Due to various changes in our environment, I had to reconfigure our HA/DRS cluster. Two of my hosts are reporting the following error when being added to the cluster during the reconfiguration for HA:
An error occurred during configuration of the HA Agent on the host.
"failed to delete Vmap_the-host-name process"
The hosts are running ESX 3.5.0 (64607) with Virtual Center 2.5.
Anyone have an idea what's up or at least how I can resolve this?
Hi, I hade the same issue on one of my HA nodes, what I found was that the HA agent on the 4 nodes( /var/log/vmware/aam/aam_config_util_listnodes_log ) was not anymore in sync, as if the nodes do not know exactly who have the HA agent running and who's not. So I've disabled the HA from the cluster..waited to have a complete action thant reconfigure on all nodes the HA, this way I've foreced all the nodes to resync the information.
That's pretty much what I did. Removed the offending host from the cluster then added it back in. It would be nice to know how it happened in the first place and how to resolve it gracefully without removing nodes from the cluster.
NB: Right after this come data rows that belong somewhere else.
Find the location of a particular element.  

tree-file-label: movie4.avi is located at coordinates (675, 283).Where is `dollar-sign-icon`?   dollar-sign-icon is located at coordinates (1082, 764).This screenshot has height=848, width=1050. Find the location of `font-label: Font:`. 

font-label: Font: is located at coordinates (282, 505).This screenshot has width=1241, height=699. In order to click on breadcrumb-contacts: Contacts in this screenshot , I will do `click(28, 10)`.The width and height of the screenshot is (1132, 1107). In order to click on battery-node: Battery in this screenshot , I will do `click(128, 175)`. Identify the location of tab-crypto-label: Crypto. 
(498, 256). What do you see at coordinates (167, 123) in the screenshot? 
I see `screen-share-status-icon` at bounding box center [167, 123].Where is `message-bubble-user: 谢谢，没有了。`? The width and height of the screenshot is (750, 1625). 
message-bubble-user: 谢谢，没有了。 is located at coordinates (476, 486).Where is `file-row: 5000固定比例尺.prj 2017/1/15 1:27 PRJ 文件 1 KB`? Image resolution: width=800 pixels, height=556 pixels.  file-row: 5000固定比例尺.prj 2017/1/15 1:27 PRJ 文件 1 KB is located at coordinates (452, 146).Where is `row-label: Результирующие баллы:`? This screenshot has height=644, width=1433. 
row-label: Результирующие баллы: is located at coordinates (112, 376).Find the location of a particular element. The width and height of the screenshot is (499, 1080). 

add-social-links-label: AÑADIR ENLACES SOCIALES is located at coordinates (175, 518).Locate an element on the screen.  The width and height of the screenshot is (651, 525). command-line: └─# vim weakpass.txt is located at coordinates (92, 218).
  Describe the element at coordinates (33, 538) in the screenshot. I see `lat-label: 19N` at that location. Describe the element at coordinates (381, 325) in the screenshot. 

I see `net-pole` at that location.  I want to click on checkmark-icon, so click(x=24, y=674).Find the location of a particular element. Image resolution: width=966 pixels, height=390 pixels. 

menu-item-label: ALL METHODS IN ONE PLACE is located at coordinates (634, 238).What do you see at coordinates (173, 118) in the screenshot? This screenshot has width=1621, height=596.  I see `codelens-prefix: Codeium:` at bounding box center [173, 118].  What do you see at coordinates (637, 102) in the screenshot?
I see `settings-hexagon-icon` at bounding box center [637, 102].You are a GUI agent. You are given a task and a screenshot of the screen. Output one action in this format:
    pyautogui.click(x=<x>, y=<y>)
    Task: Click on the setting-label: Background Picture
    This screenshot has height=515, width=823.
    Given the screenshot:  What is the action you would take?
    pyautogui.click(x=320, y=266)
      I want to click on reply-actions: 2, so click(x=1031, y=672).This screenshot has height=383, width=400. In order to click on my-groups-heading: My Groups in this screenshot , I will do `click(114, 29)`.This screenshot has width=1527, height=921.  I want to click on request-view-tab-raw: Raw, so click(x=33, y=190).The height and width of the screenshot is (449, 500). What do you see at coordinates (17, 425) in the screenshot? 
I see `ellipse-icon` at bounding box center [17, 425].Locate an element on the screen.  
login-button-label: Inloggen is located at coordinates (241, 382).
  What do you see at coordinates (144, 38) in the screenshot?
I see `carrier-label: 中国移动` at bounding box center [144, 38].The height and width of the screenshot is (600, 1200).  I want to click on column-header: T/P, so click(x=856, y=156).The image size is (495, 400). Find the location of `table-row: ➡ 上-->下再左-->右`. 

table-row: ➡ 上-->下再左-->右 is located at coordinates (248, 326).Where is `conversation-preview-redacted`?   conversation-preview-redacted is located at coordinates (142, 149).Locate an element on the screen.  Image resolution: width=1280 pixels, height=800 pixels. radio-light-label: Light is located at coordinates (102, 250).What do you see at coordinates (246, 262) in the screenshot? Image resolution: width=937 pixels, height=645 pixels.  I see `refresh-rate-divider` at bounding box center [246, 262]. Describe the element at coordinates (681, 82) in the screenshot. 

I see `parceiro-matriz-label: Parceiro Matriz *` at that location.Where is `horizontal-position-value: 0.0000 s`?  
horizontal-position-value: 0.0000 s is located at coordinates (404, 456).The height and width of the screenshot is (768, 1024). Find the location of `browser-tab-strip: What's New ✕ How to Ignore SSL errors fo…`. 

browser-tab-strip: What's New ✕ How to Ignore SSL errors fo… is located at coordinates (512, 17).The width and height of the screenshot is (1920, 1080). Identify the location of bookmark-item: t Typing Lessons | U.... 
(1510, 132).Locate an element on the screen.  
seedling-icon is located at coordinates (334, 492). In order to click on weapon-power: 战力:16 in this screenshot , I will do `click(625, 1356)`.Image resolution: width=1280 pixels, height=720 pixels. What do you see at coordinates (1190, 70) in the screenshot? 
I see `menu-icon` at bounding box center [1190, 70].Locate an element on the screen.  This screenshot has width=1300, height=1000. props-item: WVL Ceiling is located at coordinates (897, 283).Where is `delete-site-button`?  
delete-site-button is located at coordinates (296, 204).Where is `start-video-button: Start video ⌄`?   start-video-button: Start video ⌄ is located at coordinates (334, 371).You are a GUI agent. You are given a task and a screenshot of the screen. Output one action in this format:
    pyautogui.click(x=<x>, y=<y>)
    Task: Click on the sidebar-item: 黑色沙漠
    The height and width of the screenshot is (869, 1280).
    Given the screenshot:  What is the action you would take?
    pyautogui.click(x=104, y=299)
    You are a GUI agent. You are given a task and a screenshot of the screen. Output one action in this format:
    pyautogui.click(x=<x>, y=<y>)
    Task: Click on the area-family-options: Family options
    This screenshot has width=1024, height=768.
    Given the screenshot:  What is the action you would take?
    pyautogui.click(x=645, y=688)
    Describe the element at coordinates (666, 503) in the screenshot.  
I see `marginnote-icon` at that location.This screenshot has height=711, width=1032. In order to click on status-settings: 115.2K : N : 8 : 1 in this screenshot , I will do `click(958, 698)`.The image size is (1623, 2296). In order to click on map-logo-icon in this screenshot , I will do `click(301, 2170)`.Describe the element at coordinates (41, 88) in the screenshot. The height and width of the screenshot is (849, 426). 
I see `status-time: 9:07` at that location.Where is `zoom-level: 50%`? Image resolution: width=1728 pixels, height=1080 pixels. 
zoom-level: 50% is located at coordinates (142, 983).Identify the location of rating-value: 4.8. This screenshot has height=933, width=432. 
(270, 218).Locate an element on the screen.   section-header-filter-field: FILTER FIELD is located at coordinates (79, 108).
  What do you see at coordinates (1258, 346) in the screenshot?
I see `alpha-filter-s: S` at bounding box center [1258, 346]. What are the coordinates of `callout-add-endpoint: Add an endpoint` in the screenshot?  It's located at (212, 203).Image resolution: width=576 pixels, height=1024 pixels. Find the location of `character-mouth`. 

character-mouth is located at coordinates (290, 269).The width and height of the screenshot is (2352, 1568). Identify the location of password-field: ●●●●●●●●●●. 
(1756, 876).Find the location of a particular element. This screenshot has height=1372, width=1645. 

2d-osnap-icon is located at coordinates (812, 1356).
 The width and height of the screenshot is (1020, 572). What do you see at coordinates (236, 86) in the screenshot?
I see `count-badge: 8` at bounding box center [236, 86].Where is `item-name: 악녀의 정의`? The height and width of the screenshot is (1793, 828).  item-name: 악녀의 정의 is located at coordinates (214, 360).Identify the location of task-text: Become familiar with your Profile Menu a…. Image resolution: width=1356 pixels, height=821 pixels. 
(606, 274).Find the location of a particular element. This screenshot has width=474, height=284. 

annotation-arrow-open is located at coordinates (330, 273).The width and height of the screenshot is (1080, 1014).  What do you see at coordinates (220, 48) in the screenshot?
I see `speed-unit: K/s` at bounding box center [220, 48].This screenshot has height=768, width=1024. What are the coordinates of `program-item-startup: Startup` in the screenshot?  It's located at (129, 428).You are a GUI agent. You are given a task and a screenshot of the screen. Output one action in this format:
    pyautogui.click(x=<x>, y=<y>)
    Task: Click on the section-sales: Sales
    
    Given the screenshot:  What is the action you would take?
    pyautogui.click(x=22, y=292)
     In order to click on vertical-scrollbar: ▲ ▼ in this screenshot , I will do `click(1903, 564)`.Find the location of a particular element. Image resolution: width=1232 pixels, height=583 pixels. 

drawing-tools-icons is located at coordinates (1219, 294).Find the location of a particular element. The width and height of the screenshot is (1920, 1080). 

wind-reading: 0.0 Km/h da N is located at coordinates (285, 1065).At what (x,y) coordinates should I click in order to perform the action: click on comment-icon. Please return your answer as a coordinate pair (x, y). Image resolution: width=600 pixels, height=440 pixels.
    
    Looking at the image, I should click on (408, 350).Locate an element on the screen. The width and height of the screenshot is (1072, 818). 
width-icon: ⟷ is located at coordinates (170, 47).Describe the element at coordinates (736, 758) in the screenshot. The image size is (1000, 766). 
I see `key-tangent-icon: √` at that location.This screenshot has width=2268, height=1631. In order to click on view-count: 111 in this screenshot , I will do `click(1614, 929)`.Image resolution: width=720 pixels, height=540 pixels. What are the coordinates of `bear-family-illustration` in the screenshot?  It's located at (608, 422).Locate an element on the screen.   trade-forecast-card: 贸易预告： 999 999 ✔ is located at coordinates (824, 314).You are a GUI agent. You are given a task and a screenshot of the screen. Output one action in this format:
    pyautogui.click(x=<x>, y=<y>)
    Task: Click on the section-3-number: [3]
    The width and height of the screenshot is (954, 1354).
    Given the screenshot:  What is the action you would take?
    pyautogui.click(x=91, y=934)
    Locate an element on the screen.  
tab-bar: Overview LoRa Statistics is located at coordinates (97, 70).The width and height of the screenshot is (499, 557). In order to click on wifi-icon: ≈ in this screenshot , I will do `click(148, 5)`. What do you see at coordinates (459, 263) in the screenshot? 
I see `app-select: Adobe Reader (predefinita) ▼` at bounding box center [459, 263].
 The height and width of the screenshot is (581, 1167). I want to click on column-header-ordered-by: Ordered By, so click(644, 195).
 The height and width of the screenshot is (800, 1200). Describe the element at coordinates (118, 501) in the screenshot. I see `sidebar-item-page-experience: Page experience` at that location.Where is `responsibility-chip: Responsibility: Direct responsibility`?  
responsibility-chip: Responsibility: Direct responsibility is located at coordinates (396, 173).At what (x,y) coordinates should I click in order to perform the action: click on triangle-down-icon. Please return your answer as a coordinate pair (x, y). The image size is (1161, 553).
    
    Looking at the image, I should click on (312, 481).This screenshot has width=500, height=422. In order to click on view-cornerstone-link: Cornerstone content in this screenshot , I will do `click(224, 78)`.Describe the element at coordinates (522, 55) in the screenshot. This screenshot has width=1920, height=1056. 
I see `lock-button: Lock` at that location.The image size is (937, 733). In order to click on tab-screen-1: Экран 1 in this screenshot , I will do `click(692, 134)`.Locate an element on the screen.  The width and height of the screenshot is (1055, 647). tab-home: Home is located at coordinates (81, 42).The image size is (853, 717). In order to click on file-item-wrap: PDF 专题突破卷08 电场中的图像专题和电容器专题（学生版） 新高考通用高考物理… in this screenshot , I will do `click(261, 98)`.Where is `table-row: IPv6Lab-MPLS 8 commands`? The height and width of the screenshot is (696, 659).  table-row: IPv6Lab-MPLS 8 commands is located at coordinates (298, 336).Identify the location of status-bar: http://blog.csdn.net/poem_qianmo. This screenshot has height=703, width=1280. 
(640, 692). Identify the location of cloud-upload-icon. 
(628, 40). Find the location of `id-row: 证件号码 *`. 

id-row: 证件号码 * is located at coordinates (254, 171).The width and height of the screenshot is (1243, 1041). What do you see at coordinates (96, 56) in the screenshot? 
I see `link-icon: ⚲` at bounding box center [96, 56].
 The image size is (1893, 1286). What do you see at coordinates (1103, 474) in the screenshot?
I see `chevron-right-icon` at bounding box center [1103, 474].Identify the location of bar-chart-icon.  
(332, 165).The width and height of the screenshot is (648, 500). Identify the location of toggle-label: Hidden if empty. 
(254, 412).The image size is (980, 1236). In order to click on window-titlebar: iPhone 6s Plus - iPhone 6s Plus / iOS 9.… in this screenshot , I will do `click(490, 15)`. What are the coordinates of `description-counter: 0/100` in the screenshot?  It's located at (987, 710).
Well basically disabling and renabling the HA was the "quick and dirty" solution. I've choosed that solution since, in my case, the problem was that the 4 nodes had different information (1st: said that 2 agent were running and other 2 not, 2nd :1 agent on,3 off; 3rd:2agent on , 2 agent off but not the same of 1st; 4rd: only its agent on) so it was nosense trying to disable the HA agent by command line and even a restart of the agent after a logrotate in order to flush the information didnt'well.
Basically in my case the problem happened beacuse the customer built a VLAN dedicated to the management network of the ESX and seems that they lost the sync for a while.
I have the same problem with 3.5 (actually 3i installable). HA failed on 1 of my 5 hosts. I didn't see any errors in the log but when I tried to reconfigure HA, I get the "cannot delete Vmap process" error. I have to disable the entire cluster or take the machine out of the cluster to get HA back on. The big problem is that this has happened twice in the last two months and there is no notification that HA is not working.
Error is the same but situation is different, i have 2 hosts running 3.0.1 that i need to update to 3.5.0. I added another host running 3.5.0, same model blade, so i can migrate my guests off during the updgrade. No matter what i do, i get "An error occurred during configuration of the HA Agent on the host. I've checked everything i can think of. Thoughts?